Invité d’EMEDIA (ITV et iRadio), Me Doudou Ndoye, avocat au barreau de Dakar et ancien ministre de la Justice, s’est exprimé sur les rapports de force entre le pouvoir exécutif et le pouvoir législatif au Sénégal.
Selon lui, dans un contexte de blocage institutionnel entre le président de la République et l’Assemblée nationale, le chef de l’État pourrait envisager la voie référendaire pour soumettre au peuple la question de la dissolution de l’institution parlementaire. L’ancien garde des Sceaux a rappelé le précédent de 2001, lorsque le président Abdoulaye Wade, confronté à une majorité socialiste à l’Assemblée nationale, avait pris un décret convoquant un référendum dans le cadre d’une réforme institutionnelle.

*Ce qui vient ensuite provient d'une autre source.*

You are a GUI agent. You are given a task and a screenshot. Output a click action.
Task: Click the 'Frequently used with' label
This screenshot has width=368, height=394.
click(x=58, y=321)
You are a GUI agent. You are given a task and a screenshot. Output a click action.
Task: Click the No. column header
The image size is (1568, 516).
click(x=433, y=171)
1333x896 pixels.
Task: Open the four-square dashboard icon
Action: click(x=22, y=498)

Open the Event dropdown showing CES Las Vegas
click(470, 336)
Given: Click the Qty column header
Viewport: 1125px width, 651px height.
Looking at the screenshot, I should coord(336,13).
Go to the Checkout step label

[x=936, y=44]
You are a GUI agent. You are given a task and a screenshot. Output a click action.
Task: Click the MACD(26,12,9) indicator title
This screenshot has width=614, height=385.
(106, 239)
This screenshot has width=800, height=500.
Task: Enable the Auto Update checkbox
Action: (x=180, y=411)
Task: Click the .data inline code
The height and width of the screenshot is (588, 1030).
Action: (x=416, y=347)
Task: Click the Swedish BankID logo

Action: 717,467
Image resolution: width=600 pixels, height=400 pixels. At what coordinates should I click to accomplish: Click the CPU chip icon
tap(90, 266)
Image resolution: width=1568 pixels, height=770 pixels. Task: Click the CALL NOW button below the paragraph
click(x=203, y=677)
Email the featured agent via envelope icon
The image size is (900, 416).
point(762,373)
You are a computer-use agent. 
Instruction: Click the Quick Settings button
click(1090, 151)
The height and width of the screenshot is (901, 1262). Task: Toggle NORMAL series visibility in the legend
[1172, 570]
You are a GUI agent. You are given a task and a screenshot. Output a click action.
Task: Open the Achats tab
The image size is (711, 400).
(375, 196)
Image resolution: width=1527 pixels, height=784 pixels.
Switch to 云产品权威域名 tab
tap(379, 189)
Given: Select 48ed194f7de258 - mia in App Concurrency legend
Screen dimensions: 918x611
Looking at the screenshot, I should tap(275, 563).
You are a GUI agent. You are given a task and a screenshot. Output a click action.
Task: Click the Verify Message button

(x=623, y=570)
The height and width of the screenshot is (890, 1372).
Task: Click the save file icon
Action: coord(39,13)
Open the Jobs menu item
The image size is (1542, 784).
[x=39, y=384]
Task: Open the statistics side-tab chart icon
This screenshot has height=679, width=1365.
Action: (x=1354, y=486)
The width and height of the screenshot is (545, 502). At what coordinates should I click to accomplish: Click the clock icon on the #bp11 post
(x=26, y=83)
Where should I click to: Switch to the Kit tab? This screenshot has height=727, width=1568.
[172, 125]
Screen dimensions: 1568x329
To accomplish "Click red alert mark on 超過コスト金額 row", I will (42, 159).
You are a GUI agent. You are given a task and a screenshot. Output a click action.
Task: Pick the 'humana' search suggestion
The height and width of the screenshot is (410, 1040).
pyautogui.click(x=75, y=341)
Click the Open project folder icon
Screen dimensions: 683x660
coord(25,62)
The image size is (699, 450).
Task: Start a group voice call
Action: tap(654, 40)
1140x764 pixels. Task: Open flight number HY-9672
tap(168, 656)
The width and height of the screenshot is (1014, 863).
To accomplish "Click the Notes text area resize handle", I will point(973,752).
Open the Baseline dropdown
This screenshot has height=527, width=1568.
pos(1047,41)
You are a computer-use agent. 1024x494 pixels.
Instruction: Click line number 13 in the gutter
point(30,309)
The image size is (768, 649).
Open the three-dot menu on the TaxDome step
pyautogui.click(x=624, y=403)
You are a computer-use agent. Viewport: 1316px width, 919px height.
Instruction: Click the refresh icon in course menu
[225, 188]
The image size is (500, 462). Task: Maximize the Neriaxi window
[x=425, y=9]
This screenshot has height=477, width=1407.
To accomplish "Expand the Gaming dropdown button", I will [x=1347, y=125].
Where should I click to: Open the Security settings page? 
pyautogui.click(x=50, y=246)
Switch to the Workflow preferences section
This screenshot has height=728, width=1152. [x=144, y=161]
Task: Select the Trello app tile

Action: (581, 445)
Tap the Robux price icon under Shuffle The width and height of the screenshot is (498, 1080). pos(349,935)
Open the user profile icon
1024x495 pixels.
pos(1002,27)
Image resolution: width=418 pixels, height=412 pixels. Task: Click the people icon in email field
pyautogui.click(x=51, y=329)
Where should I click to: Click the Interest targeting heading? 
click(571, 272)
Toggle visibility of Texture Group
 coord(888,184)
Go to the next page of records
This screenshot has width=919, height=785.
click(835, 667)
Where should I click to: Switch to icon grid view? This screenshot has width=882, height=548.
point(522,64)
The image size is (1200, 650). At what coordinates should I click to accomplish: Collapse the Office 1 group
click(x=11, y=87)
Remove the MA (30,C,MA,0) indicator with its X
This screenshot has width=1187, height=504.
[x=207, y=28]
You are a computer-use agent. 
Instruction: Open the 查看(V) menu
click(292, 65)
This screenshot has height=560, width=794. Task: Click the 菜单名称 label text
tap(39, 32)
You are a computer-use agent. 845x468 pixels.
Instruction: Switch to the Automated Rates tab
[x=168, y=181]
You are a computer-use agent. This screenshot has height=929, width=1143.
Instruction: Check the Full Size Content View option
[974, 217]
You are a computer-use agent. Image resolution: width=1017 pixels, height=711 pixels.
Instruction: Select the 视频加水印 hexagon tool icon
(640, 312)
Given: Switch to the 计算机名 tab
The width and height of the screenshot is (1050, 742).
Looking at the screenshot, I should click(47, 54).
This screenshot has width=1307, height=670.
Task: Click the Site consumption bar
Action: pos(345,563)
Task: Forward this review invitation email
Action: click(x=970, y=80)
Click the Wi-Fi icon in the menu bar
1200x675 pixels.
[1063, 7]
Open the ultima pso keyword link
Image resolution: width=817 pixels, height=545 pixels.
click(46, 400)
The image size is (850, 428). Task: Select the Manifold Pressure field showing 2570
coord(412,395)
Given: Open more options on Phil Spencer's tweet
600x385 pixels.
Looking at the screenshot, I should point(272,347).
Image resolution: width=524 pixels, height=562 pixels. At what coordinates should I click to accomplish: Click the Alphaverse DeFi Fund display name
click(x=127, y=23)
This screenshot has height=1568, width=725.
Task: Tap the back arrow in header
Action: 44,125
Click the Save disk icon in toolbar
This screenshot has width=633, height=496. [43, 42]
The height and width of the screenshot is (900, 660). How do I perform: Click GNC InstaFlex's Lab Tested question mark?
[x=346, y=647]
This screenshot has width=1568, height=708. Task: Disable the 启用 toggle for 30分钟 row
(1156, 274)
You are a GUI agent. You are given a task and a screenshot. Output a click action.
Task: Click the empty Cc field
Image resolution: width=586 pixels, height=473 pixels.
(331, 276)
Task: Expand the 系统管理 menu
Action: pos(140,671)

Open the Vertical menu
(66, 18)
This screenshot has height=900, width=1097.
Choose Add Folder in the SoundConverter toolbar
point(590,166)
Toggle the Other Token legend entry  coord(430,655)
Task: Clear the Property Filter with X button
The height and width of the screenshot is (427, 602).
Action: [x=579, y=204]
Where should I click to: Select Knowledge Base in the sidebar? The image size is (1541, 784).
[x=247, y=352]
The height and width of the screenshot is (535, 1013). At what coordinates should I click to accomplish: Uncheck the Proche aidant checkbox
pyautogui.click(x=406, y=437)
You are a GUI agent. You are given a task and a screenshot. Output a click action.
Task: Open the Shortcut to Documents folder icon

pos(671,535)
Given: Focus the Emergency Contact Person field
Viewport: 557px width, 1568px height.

Me Ndoye souligne que le Conseil constitutionnel, saisi à l’époque, s’était déclaré incompétent pour se prononcer sur cet acte, qu’il considérait comme relevant de la conduite des affaires de l’État. Pour l’avocat, lorsqu’une impasse politique ou institutionnelle s’installe durablement, la solution la plus légitime consiste à redonner la parole au peuple souverain afin qu’il tranche.
Si le président Bassirou Diomaye Faye devait s’orienter vers une telle démarche, celle-ci pourrait entraîner une profonde recomposition du paysage politique sénégalais et ouvrir une nouvelle séquence institutionnelle dans le pays.